Your GPS guide not only relies on the geometry of mathematics but the geometry of relativity! (Where the sum of angles of a triangle is NOT 180 degrees and the Pythagorean theorem does not hold!)
Other examples:
- The mathematics behind microbiology has helped us develop antibiotics and vaccines and led to fairly rapid development of vaccines during the COVID pandemic.
- Linear algebra, especially algorithms (a 2-D Fourier transform) are used to find inverse of matrices and more complicated mathematical systems has led to the science of Magnetic Resonance Imaging (MRI).
- The seismic imaging process in geology uses a similar inverse problem to map out the geology of a region (such as Mount Vesuvius at the Vesuvius Observatory) without being able to “see” the internal formations.
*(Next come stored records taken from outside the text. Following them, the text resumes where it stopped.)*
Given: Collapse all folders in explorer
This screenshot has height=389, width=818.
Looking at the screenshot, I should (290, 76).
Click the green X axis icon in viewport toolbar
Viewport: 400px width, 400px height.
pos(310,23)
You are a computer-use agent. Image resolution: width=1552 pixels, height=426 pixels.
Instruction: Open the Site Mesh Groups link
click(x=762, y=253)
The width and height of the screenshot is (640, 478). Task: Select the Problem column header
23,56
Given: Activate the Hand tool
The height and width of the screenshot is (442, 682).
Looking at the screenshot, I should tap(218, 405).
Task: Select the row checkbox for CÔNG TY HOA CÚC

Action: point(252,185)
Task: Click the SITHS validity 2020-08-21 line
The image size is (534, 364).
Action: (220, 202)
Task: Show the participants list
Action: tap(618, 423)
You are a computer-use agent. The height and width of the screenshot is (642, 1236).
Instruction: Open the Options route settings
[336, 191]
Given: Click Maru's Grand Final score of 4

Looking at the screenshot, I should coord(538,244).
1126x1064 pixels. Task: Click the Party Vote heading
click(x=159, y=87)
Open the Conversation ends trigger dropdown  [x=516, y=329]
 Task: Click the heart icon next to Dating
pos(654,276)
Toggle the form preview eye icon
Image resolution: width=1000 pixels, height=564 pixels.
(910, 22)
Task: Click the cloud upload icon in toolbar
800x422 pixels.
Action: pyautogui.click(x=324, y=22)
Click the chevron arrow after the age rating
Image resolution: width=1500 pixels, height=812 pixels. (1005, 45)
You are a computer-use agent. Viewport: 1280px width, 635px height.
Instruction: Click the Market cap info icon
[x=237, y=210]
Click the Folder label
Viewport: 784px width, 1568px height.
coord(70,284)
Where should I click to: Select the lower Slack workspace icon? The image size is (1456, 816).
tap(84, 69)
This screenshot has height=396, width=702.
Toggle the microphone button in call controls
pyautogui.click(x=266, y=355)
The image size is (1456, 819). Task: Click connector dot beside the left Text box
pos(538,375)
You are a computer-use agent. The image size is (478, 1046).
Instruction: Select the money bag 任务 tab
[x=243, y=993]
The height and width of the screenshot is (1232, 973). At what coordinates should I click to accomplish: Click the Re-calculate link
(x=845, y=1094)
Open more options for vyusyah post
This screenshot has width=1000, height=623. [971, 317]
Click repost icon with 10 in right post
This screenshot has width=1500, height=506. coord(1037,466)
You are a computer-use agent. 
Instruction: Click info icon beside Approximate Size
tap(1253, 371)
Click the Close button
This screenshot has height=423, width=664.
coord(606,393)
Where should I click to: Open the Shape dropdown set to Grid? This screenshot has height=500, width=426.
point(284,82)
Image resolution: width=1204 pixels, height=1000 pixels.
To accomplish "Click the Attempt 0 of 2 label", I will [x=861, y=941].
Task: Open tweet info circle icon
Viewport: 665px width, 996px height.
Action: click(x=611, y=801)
- Binary sequences have led to the use of objects like Barker sequences (a Barker sequence of length 11) is used as BPSK signal modulation in many wifi routers.
- Pseudorandom sequences are behind most computer games, assuring that each gaming experience is different than the last.
- Number theory that dates back to Fermat has led to public key exchange algorithms behind internet commerce. If you have ever used a credit card to purchase an item online, you have used one of those key exchanges.